Sentencing is highly individualized. The optional probation conditions in the Criminal Code recognize this and allow judges to craft a unique probation order for every accused, provided the probationary conditions they impose are reasonable. The conditions of the probation order are not meant to be in response to the seriousness of the offence or be punitive in nature. The goal and intent of probation orders are to assist an accused in rehabilitation. As such, the conditions should be crafted to assist the accused in their rehabilitation while ensuring they do not commit further offences. Protection of the public is also a consideration. The judge will always keep in mind the circumstances of the offence and of the offender when crafting appropriate conditions.

Normally conditions are linked to the offence; however, that is not always the case. If they are not linked to the case the conditions must be designed to protect society and help reintegrate the accused into society. Conditions cannot be ambiguous and must be enforceable. In addition, conditions that cannot be realistically complied with should not be imposed.

If an accused is given optional conditions, such as restitution or community service hours, which require follow up to ensure they have been completed, the accused will in most cases also be given a condition to report to a probation officer. In most cases the Judge leaves the frequency of reporting up to the discretion of the probation officer. Usually, it will be biweekly or monthly; however, it could be more or less frequent depending on the accused.

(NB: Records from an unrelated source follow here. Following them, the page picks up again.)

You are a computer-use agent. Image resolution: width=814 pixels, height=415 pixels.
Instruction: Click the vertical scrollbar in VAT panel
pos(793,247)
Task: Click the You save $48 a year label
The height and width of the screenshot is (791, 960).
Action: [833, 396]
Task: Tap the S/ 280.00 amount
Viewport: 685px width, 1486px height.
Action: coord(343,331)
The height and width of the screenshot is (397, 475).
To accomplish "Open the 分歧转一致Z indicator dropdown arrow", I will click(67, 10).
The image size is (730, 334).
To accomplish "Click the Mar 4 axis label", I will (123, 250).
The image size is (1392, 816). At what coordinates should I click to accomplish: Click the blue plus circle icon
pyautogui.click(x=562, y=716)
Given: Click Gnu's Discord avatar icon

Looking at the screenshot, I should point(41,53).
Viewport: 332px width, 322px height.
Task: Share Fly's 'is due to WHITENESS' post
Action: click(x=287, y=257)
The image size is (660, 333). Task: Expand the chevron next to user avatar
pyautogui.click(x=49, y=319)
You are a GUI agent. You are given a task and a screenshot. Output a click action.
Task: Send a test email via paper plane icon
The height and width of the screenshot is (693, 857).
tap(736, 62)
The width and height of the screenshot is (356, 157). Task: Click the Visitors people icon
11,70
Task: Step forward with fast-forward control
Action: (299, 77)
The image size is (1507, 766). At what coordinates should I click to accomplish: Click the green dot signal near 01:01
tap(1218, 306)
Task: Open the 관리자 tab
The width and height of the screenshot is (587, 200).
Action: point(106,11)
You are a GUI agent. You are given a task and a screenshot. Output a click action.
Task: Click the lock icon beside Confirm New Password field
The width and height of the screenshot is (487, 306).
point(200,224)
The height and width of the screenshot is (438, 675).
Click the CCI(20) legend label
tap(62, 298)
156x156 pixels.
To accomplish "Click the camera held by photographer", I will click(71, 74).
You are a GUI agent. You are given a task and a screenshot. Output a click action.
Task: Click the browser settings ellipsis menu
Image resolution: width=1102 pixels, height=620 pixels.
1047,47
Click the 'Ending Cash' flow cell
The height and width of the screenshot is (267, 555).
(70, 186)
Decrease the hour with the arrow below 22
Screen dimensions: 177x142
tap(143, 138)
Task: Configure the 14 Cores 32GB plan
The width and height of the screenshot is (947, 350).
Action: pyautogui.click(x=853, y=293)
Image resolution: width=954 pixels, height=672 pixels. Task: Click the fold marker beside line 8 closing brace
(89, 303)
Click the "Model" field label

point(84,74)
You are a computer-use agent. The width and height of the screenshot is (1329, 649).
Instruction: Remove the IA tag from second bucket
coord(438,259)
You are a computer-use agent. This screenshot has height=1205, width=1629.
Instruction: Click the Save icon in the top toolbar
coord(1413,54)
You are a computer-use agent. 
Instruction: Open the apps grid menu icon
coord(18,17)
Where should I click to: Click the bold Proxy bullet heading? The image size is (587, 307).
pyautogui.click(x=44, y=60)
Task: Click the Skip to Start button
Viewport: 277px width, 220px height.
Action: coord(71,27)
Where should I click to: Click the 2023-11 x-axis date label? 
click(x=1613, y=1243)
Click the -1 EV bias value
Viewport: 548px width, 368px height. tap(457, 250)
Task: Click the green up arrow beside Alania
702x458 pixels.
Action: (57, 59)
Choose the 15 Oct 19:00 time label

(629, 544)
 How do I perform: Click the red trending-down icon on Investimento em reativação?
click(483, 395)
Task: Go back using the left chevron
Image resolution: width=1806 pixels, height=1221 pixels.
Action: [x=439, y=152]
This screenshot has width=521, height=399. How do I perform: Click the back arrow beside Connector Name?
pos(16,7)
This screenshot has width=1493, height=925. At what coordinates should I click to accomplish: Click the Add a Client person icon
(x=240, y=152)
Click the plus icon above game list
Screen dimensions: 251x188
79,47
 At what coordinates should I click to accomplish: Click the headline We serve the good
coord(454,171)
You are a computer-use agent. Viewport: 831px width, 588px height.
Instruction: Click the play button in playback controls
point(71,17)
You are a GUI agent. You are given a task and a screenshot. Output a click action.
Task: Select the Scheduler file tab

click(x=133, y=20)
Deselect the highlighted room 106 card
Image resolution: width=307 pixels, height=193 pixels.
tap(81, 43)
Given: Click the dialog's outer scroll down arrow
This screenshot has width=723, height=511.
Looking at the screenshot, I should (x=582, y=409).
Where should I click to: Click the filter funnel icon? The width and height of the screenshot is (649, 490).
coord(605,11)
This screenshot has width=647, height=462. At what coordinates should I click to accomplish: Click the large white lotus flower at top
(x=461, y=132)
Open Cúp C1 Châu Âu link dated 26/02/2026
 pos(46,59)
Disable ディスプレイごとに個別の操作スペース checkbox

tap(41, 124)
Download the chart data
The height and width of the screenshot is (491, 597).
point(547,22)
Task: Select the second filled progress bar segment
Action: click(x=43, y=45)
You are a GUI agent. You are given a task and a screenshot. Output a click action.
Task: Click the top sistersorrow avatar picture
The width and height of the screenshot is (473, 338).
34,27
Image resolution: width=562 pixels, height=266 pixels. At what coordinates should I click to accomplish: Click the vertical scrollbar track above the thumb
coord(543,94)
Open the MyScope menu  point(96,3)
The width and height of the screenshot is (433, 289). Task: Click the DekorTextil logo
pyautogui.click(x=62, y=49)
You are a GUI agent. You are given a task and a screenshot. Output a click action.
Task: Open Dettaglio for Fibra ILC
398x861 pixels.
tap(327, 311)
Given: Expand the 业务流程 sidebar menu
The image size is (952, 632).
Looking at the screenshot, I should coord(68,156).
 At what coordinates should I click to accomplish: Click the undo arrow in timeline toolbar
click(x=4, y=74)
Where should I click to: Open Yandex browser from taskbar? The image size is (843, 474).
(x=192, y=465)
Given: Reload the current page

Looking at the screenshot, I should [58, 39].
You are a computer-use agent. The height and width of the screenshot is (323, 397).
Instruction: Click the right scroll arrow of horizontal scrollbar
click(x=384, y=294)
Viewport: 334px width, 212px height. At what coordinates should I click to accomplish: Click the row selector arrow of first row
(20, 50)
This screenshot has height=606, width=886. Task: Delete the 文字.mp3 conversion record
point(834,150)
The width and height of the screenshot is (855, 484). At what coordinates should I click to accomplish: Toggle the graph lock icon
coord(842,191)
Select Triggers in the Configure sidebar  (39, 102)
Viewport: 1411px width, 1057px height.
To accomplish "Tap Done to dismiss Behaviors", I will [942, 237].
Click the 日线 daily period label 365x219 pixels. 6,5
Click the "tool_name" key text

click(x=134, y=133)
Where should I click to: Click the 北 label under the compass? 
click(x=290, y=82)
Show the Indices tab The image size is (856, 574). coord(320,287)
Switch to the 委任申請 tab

If an accused does not comply with the conditions of their probation order, without a reasonable excuse, they will likely be charged with a breach of probation. If this happens the accused would be facing a new criminal charge and potentially jail time. Sometimes the sentence on a breach of probation could be worse than the original sentence. Be sure to speak to a lawyer about your probationary conditions to ensure you understand them and are able to comply them.